Admissions, meanwhile, has moved from the construction zone on Blackinton to Smith House, one of the oldest buildings on campus.
"We've been careful of how it's been used because it's such an important building," said Grant. "It's a great way to welcome families, groups, students to the campus."
While the college is undergoing some dramatic physical changes, there are still challenges ahead. MCLA welcomed its largest freshmen class this past fall but it will have to adapt to changing populations.
"As we look at the demographics in the marketplace, traditional college-age student numbers are down across the country because of demographic bubbles bursting," said Grant. "We have to be thinking about that and what is our position in this marketplace."

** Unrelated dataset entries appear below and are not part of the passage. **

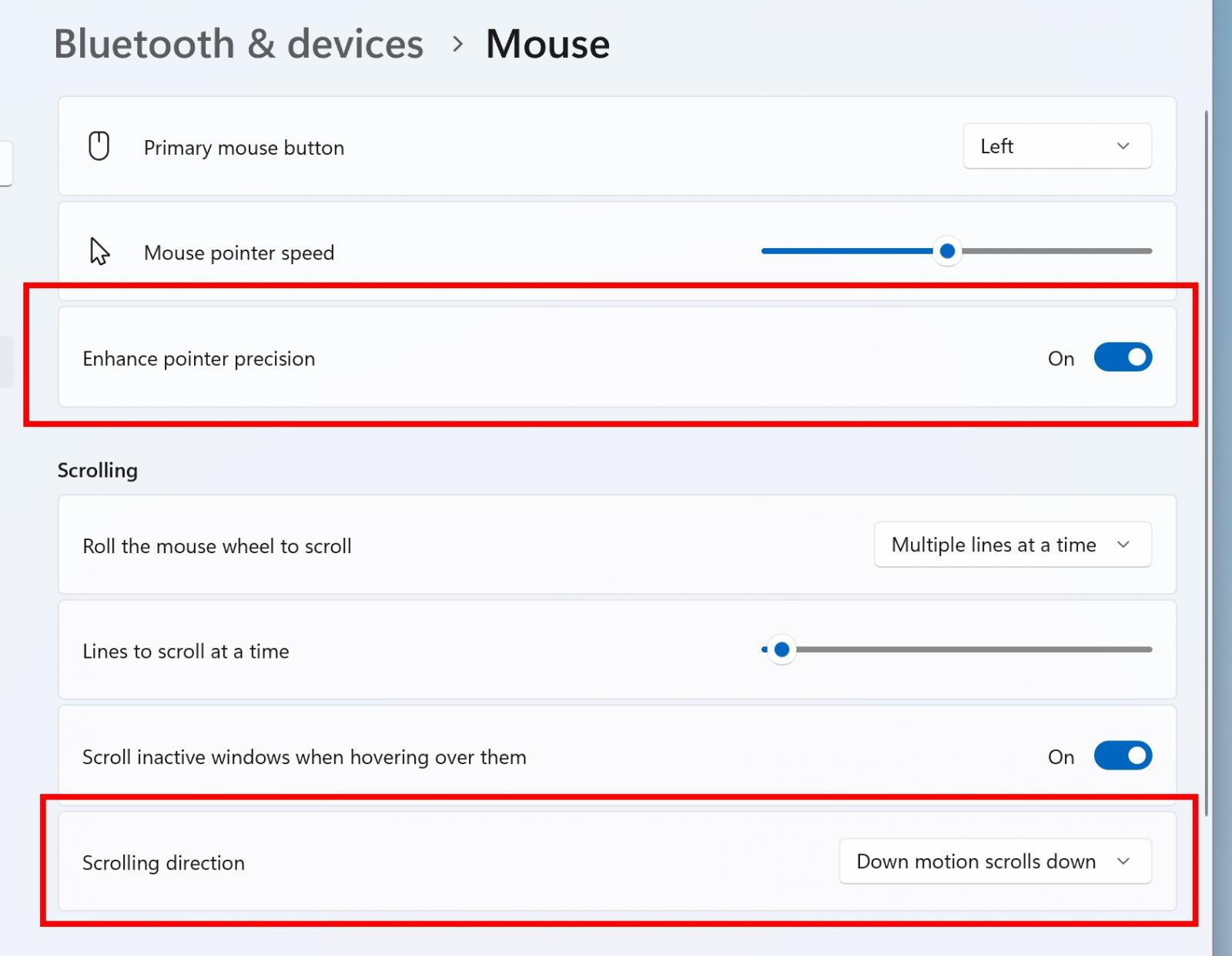Click the On label next to Scroll inactive windows
Viewport: 1232px width, 956px height.
point(1060,756)
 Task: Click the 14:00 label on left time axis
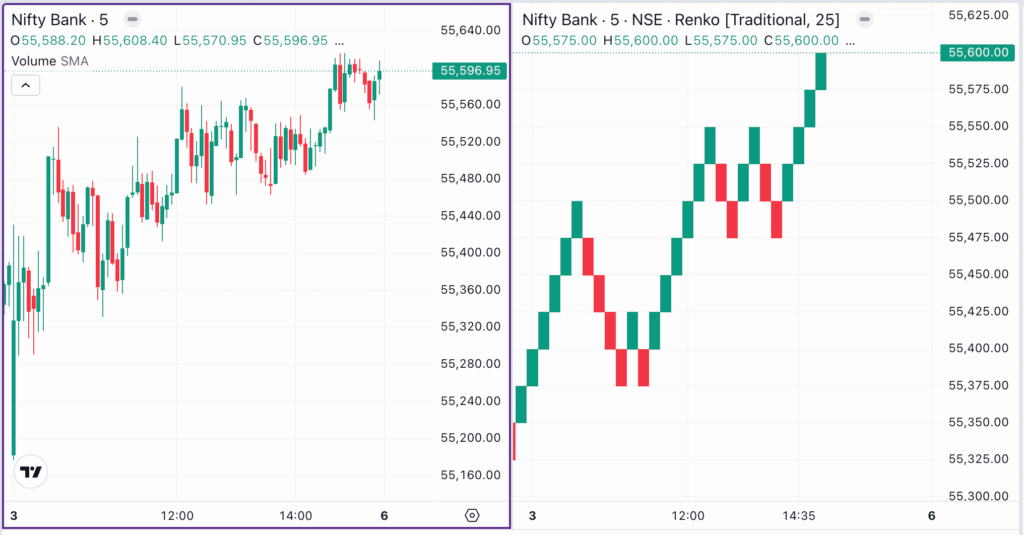(296, 515)
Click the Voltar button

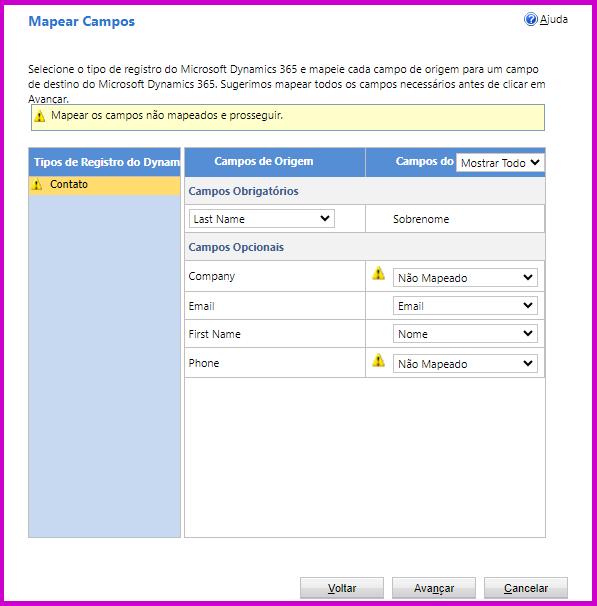pos(342,588)

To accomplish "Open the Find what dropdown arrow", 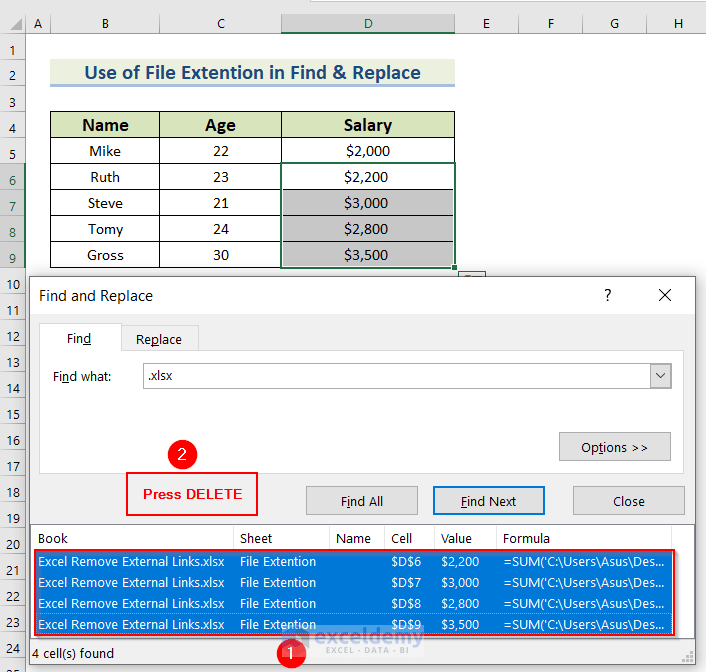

MCLA will continue its concentration on high-quality eduction and affordability, including efforts in STEM (science, technology, engineering and math), which are growth fields for jobs in Massachusetts. Other initiatives including aiding the growing number of community college students transfering into four-year schools and using scholarship beguest of $500,000 to help freshmen financially make the step to sophomore.
"We have more programs, and nothing in 10 years has gone down in price, so when I think about the work we are doing it is extremely, extremely efficient as it is and now what we need is a greater investment to support the work that we're doing," she said.
The Berkshire delegation is listening to college officials and its union leaders as the budget process begins, said state Rep. Gailanne Cariddi, D-North Adams. "We listen to you, we hear your concerns, you have our ears and I want you to know that. "
The delegation, she said, "is very committed to your institution, to MCLA here, that we want to see this fine institution goes on for many, many years to come."
Also speaking at the breakfast were trustees President Stephen J. Crowe; Mayor Richard Alcombright; Dana Rapp, president of the Faculty Association; Charles Cianfarini, president of the local Association of Professional Administrators; Sean Smith, chief steward of the local American Federation of State, County and Municipal Employees; Todd Foy Jr., president of the Student Government Association; and Student Trustee Jaynelle Bellemore.